** TAREA **
En el texto sobre el maridaje de quesos, ¿cuál es el aliado del queso para escuchar todas las notas de su historia?

** TEXTO PROPORCIONADO **
▶
9 junio, 2017 - Escuela quesera

Maridaje de quesos: guía práctica para gourmets

Maridaje de quesos: guía práctica para gourmets

Guía de iniciación para aprender todo sobre el maridaje de quesos

“La inmortalidad de la leche”; la adicción más exquisita que existe. Si hay un ingrediente que me fascina por encima de todos los demás, sin duda alguna es el queso. Las sensaciones que despierta en el paladar, su capacidad para cambiar por completo el sabor de un plato; sus infinitos matices. Creo que los amo a todos. Sin excepción. Desde los más ligeros y cítricos hasta los más incisivos y especiados. Hay miles de quesos en el mundo, y todos ellos tienen una historia que contar.

Para escuchar todas las notas que forman parte de esa historia, el queso cuenta con un aliado casi tan fascinante como él mismo. Ambos comparten esa asombrosa capacidad para realzar sabores y una esencia profundamente arraigada a la tierra que les da cobijo. No es otro que el vino, claro. Y ese inmenso abanico de posibilidades que ofrece.
◀
** REGISTROS PROPORCIONADOS **
▶
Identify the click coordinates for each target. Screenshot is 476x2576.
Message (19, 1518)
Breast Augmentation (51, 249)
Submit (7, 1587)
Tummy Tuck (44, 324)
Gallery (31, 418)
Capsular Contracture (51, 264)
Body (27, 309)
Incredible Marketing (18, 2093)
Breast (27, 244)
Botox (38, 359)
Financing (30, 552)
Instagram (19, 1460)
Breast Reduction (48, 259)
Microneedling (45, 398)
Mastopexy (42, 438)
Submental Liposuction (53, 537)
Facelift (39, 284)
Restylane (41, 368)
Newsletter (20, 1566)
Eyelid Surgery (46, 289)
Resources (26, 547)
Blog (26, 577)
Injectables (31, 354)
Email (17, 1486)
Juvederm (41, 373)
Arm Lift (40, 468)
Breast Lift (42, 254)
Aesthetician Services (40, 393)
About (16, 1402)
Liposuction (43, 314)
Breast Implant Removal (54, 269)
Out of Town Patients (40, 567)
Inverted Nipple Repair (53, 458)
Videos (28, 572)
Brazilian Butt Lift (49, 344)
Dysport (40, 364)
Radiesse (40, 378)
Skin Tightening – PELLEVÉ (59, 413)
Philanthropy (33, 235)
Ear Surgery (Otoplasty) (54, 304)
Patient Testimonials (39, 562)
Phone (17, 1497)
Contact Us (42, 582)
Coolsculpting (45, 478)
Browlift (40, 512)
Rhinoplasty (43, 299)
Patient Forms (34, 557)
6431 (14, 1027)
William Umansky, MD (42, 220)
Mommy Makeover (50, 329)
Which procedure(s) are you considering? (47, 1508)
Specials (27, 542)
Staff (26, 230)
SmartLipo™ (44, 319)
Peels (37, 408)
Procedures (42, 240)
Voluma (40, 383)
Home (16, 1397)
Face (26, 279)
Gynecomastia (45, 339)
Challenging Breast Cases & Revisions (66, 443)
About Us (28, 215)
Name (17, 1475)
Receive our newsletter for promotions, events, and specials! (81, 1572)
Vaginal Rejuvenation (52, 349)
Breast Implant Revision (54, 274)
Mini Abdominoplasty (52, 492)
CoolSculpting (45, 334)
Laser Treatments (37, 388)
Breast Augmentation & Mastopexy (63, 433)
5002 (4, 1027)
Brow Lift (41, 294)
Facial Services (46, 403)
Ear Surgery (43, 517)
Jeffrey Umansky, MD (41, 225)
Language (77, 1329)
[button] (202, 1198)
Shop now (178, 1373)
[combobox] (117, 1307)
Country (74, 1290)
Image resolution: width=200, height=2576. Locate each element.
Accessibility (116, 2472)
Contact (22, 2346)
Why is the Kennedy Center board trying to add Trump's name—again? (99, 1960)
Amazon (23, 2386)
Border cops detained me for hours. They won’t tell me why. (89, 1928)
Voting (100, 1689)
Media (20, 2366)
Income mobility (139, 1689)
◀
** SOLUCIÓN DESARROLLADA **
El vino.